SUPPLIED RECORDS:
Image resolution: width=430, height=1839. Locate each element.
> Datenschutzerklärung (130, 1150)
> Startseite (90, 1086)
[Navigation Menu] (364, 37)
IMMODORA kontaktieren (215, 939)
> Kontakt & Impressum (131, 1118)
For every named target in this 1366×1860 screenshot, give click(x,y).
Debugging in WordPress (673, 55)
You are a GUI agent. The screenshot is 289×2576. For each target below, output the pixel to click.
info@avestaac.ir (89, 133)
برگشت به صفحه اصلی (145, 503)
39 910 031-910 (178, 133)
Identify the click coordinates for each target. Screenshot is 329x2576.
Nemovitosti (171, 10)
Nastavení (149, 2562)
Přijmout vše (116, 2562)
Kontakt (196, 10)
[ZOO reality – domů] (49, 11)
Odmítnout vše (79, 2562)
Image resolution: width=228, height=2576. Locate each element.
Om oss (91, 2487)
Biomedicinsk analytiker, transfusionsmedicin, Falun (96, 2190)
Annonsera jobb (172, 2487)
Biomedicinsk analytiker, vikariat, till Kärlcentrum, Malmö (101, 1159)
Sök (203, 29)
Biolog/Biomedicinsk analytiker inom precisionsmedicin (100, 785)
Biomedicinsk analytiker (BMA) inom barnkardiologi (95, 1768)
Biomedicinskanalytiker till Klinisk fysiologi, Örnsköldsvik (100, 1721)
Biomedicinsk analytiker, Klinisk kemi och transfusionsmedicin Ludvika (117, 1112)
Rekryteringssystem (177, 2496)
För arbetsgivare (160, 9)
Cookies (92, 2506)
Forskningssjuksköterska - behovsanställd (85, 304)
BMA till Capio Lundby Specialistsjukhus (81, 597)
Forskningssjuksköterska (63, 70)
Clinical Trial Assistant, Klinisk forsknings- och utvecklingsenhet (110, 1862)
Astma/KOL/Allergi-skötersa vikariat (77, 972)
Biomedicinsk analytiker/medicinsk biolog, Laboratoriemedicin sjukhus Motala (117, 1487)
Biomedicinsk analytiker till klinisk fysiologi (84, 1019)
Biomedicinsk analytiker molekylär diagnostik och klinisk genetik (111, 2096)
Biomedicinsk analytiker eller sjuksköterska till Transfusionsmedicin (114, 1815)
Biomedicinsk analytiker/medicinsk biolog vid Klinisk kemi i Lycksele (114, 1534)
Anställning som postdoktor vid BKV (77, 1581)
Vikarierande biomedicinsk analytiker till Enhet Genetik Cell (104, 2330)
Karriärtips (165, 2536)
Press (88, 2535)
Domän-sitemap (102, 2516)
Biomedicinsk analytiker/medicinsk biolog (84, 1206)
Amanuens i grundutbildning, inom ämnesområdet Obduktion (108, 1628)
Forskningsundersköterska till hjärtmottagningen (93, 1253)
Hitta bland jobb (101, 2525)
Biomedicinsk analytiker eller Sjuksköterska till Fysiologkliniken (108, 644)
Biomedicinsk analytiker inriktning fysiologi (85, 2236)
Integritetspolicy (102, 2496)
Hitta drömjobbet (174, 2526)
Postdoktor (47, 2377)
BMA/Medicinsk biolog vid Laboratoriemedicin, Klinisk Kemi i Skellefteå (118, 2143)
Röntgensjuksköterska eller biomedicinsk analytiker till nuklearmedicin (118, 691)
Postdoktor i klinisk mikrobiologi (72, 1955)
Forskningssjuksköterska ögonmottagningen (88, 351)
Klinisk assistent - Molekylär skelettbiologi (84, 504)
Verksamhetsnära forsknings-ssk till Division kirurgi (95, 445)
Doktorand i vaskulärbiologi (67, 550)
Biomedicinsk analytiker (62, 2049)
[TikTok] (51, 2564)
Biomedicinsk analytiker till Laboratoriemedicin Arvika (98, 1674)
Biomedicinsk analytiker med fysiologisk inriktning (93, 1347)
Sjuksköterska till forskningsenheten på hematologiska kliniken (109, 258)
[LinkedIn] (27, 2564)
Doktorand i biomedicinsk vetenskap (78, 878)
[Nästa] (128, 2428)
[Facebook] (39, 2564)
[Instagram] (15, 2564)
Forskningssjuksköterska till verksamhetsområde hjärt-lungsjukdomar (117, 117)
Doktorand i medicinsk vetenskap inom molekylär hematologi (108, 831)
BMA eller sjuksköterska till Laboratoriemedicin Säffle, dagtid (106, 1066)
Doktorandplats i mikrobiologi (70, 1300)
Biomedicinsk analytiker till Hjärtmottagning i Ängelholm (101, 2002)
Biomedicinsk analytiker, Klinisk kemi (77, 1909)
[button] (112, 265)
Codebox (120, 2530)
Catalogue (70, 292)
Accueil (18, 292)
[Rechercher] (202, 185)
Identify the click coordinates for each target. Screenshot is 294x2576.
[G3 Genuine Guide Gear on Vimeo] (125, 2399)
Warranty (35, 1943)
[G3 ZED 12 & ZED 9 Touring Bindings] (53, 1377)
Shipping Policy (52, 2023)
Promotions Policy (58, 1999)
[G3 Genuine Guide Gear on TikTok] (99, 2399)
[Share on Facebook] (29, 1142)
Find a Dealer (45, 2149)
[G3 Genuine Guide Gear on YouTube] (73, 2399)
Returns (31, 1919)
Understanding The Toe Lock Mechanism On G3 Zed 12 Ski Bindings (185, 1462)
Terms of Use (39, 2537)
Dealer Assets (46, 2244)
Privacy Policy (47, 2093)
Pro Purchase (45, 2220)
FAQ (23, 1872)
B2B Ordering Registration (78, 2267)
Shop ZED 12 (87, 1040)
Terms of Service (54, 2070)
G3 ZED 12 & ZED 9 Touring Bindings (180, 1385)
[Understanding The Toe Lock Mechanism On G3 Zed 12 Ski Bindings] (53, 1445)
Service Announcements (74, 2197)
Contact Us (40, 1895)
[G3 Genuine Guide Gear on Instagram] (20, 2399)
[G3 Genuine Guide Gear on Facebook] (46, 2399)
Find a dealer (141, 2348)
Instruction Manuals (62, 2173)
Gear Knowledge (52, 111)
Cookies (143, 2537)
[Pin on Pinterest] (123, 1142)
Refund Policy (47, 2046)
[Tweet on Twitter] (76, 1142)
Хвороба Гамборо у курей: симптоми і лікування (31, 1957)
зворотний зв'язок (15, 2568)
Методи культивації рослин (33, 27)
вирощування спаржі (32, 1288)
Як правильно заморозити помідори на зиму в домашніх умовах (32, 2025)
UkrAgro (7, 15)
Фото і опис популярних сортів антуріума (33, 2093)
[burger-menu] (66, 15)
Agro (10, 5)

PROBLEM STATEMENT: Each line from the top of the material above, through the one that contains "Nastavení (149, 2562)", should be restated word for word.

TASK ANSWER:
Image resolution: width=430, height=1839. Locate each element.
> Datenschutzerklärung (130, 1150)
> Startseite (90, 1086)
[Navigation Menu] (364, 37)
IMMODORA kontaktieren (215, 939)
> Kontakt & Impressum (131, 1118)
For every named target in this 1366×1860 screenshot, give click(x,y).
Debugging in WordPress (673, 55)
You are a GUI agent. The screenshot is 289×2576. For each target below, output the pixel to click.
info@avestaac.ir (89, 133)
برگشت به صفحه اصلی (145, 503)
39 910 031-910 (178, 133)
Identify the click coordinates for each target. Screenshot is 329x2576.
Nemovitosti (171, 10)
Nastavení (149, 2562)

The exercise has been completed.